**Objetivo planteado A**. Traduce al inglés esta oración del fragmento sobre Ravelstein: "El narrador esboza una respuesta a ese enigma: los judíos eran desde un punto de vista histórico testigos de la ausencia de redención."
**Objetivo planteado B**. Prosigue el comentario sobre Ravelstein a partir de su última oración.

El nombre de Ravelstein evoca a los judíos, obviamente, y, como gran parte de la narrativa americana del pasado siglo, convierte el tema en reflexión. El exterminio, el peso de este hecho en la conciencia, la incomprensión ante la persistencia del antisemitismo: “La guerra había dejado claro que prácticamente todo el mundo estaba de acuerdo en que los judíos no tenían derecho a la vida. Nunca se había oído hablar de un odio de tales proporciones, nunca se había sentido, nunca se había negado de tal forma el derecho a la vida, y la voluntad que reclamaba muerte se había visto confirmada y justificada por el inmenso acuerdo colectivo de que mundo mejoraría con la desaparición y extinción de aquellos seres”. Y aún persiste, el antisemitismo, en el modo en que se contempla el conflicto judeo palestino, como si nada hubiese ocurrido. El narrador esboza una respuesta a ese enigma: los judíos eran desde un punto de vista histórico testigos de la ausencia de redención. (La idea es de Leo Strauss, "Why Wee Remains Jews": "El pueblo judío y su destino son los testigos vivos de la ausencia de redención. Ese, podría decirse, es el sentido del pueblo elegido; los judíos son elegidos para demostrar la ausencia de redención").

**Ítems proporcionados**.

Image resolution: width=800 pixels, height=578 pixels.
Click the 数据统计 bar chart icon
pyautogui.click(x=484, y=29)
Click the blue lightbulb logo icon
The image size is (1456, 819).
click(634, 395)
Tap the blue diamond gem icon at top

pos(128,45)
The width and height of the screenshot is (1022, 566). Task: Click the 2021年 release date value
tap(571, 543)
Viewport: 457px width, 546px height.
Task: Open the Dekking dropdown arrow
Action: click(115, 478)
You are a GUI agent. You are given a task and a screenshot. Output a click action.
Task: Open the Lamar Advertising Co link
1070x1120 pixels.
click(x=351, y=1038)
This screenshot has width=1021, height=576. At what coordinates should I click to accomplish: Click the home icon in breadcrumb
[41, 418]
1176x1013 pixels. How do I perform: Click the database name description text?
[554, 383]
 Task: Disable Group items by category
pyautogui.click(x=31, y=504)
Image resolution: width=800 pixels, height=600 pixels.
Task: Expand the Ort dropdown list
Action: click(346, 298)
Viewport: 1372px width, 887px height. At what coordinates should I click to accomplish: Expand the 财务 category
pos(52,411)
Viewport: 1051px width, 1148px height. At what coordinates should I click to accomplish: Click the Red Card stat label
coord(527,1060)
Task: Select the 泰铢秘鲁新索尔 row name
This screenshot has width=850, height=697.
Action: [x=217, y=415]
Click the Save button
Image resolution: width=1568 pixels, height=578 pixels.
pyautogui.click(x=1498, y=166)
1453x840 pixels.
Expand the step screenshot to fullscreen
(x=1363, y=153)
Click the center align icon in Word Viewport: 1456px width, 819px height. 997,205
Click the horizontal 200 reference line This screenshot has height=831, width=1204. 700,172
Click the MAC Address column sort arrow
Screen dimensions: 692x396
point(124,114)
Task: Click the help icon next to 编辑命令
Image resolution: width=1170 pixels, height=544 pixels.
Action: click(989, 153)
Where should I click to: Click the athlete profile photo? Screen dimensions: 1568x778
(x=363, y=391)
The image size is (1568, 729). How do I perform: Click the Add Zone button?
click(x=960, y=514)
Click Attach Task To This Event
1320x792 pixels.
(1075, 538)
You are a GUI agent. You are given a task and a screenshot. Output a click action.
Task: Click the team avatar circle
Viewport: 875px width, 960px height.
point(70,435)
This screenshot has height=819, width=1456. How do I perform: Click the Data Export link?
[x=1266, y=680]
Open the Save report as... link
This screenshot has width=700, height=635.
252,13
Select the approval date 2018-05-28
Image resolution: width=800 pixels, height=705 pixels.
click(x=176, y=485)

**Resultado final A**. The narrator sketches an answer to that enigma: from a historical point of view, the Jews were witnesses to the absence of redemption.

**Resultado final B**.
Ravelstein, según el narrador, estaría en el tercer grupo de quienes se enfrentan al dualismo que dejó en herencia Descartes. El de quienes, siendo ilustrados, están preocupados por la supervivencia del alma, es decir, del espíritu. Ravelstein no preguntaba a sus alumnos: “¿Dónde pasará usted la eternidad?”, sino: “¿Con que piensa satisfacer, en esta democracia moderna, las exigencias de su espíritu?”.
Saul Bellow sorprendió con esta novela cuando era ya muy mayor, con 85 años. Está escrita con dominio técnico, con soltura y mente fresca.